Records for this task:
++++++++
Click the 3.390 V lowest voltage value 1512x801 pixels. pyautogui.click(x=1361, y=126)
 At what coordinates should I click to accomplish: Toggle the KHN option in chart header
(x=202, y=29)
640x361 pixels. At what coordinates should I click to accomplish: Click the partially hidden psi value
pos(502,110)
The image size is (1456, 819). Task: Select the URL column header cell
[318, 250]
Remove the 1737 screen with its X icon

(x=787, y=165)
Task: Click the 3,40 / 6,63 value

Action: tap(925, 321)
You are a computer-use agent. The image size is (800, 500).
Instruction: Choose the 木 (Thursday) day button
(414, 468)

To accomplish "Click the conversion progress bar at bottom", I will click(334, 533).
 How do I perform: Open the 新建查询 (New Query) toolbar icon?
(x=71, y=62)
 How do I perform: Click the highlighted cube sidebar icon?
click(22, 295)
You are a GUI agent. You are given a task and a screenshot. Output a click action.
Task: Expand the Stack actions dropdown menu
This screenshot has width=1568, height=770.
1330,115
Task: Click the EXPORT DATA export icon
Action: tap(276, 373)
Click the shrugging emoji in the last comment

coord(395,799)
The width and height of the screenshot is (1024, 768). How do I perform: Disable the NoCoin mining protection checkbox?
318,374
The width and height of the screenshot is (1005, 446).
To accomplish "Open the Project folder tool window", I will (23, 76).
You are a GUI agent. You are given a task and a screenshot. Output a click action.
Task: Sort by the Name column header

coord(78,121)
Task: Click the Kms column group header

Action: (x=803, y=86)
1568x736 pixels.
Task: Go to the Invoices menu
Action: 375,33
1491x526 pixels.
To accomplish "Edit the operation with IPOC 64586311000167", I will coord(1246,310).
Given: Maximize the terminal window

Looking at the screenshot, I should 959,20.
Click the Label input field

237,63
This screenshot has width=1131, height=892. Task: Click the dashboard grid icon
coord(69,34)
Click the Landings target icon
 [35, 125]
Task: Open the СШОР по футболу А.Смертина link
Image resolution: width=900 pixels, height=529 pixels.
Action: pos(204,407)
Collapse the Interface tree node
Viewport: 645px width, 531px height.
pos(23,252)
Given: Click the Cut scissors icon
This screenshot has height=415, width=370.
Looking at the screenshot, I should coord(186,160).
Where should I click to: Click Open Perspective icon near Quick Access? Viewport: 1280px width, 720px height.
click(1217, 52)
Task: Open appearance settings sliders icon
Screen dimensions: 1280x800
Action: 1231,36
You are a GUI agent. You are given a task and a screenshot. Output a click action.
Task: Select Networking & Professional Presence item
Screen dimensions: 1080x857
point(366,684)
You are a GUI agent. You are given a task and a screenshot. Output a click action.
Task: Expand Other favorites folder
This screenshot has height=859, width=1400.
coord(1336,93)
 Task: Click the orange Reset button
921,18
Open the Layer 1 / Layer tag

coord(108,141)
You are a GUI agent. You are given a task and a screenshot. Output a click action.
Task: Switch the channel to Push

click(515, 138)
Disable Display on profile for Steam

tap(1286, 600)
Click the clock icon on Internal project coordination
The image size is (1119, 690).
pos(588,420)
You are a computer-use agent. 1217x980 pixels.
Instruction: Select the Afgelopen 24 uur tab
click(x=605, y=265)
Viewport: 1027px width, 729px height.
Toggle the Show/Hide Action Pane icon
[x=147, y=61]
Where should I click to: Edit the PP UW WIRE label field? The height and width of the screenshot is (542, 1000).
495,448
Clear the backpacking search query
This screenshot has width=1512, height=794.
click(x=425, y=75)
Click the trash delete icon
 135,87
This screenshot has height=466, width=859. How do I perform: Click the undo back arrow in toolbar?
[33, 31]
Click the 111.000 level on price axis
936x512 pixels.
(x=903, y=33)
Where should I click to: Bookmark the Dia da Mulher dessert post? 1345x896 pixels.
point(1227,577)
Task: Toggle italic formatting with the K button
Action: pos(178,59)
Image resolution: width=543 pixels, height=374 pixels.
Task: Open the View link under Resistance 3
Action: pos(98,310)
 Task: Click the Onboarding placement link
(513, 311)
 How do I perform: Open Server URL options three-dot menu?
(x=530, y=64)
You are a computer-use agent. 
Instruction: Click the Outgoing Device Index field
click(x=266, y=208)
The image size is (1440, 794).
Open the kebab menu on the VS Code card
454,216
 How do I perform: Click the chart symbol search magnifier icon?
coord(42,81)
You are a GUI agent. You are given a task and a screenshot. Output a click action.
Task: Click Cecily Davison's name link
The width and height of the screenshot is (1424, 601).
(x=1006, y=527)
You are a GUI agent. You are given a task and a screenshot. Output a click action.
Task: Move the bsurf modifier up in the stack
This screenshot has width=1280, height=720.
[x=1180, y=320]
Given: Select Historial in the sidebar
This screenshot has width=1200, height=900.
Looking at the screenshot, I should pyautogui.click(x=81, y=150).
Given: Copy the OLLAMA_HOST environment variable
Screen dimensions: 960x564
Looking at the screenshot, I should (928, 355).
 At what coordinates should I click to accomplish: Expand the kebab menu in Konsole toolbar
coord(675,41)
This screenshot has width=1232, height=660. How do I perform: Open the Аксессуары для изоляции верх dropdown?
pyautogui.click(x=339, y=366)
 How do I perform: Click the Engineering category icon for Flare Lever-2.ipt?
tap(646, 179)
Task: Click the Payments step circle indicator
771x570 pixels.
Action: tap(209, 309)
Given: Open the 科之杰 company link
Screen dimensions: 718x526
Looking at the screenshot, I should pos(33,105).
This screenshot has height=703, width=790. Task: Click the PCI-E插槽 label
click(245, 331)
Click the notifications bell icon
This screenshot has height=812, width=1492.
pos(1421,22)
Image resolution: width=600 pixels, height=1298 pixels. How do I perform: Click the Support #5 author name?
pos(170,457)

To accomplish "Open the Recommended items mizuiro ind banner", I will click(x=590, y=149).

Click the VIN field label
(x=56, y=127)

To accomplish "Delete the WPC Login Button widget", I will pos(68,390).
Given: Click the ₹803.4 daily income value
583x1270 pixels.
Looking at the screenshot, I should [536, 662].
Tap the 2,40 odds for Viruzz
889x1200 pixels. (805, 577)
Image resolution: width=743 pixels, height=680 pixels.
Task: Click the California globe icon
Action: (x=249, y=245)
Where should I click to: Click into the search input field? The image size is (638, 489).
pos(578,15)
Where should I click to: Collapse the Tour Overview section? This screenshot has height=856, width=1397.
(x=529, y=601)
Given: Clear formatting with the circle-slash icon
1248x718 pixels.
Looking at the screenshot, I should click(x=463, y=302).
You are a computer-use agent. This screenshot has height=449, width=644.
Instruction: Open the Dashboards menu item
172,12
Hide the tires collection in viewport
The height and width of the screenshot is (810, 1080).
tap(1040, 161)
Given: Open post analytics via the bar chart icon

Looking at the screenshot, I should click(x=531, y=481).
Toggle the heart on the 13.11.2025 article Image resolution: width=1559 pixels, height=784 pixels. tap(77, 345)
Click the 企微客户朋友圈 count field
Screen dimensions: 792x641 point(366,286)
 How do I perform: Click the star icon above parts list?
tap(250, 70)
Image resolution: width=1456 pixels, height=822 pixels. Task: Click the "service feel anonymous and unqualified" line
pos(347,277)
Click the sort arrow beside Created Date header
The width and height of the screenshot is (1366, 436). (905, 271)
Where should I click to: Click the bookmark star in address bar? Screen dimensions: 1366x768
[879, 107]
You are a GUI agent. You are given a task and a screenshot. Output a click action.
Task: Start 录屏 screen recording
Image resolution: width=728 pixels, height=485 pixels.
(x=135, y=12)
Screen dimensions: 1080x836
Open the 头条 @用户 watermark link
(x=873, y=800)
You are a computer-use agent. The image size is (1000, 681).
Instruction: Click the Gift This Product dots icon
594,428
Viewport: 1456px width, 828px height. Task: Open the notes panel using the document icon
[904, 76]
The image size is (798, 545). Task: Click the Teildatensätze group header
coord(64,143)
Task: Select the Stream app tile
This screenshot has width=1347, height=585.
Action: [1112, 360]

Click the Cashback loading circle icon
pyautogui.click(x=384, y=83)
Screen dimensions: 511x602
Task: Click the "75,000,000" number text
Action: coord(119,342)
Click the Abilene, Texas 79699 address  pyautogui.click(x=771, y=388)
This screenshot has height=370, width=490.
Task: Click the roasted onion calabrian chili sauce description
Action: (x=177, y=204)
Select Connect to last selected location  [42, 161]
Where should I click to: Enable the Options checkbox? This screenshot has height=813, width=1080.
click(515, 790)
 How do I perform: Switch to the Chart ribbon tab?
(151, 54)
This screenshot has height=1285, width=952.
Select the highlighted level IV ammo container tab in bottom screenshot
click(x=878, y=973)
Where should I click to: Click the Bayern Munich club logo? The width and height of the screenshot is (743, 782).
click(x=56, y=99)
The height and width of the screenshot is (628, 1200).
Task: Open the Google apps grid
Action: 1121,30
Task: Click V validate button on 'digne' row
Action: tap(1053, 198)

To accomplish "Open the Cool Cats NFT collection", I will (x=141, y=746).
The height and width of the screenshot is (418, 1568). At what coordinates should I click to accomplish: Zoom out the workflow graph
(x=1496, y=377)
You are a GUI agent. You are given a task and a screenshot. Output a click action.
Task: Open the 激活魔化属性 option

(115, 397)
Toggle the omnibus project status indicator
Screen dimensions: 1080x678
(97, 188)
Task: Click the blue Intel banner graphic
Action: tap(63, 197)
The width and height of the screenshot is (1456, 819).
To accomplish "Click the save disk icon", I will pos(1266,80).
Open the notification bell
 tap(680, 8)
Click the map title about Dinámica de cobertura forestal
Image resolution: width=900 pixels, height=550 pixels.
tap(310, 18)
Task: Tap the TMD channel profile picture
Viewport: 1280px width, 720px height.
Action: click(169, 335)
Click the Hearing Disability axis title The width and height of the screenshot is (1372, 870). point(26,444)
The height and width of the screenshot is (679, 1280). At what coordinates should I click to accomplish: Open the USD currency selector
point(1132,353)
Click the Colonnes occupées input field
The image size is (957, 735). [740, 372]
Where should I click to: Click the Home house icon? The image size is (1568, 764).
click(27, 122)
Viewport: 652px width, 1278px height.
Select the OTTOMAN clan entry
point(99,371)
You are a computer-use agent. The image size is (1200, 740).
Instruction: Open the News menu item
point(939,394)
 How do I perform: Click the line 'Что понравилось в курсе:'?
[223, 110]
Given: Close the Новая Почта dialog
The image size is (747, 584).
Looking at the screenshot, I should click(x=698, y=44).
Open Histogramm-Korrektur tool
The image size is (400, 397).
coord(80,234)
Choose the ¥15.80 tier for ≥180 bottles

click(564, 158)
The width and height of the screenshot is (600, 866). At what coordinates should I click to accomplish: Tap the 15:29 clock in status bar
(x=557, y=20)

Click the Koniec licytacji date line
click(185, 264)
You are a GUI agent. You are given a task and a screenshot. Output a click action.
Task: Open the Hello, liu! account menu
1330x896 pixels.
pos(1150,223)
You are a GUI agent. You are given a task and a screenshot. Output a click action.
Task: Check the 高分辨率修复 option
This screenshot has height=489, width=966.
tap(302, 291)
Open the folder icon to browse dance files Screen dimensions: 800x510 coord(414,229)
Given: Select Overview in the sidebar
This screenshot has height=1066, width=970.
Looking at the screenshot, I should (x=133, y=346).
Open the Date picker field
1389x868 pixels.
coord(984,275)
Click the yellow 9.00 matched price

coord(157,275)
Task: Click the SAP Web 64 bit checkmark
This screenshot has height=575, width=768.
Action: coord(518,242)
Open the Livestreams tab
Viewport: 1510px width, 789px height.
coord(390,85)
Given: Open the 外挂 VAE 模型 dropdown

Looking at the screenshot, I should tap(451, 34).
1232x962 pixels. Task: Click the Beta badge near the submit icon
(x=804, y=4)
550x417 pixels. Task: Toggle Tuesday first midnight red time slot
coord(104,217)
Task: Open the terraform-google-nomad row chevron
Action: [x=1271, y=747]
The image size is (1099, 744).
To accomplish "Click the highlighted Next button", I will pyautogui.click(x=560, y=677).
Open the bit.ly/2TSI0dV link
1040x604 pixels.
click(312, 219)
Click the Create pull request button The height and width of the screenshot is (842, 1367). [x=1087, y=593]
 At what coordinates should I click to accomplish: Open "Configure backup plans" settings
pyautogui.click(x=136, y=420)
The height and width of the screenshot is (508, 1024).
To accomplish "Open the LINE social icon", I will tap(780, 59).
++++++++
Work request: Look back at the data above. Transcribe exactly the lines starting at the line that contains "936x512 pixels." and ending at the line that contains "Task: Click Cecily Davison's name link".

Response for this exercise:
936x512 pixels.
(x=903, y=33)
Where should I click to: Bookmark the Dia da Mulher dessert post? 1345x896 pixels.
point(1227,577)
Task: Toggle italic formatting with the K button
Action: pos(178,59)
Image resolution: width=543 pixels, height=374 pixels.
Task: Open the View link under Resistance 3
Action: pos(98,310)
 Task: Click the Onboarding placement link
(513, 311)
 How do I perform: Open Server URL options three-dot menu?
(x=530, y=64)
You are a computer-use agent. 
Instruction: Click the Outgoing Device Index field
click(x=266, y=208)
The image size is (1440, 794).
Open the kebab menu on the VS Code card
454,216
 How do I perform: Click the chart symbol search magnifier icon?
coord(42,81)
You are a GUI agent. You are given a task and a screenshot. Output a click action.
Task: Click Cecily Davison's name link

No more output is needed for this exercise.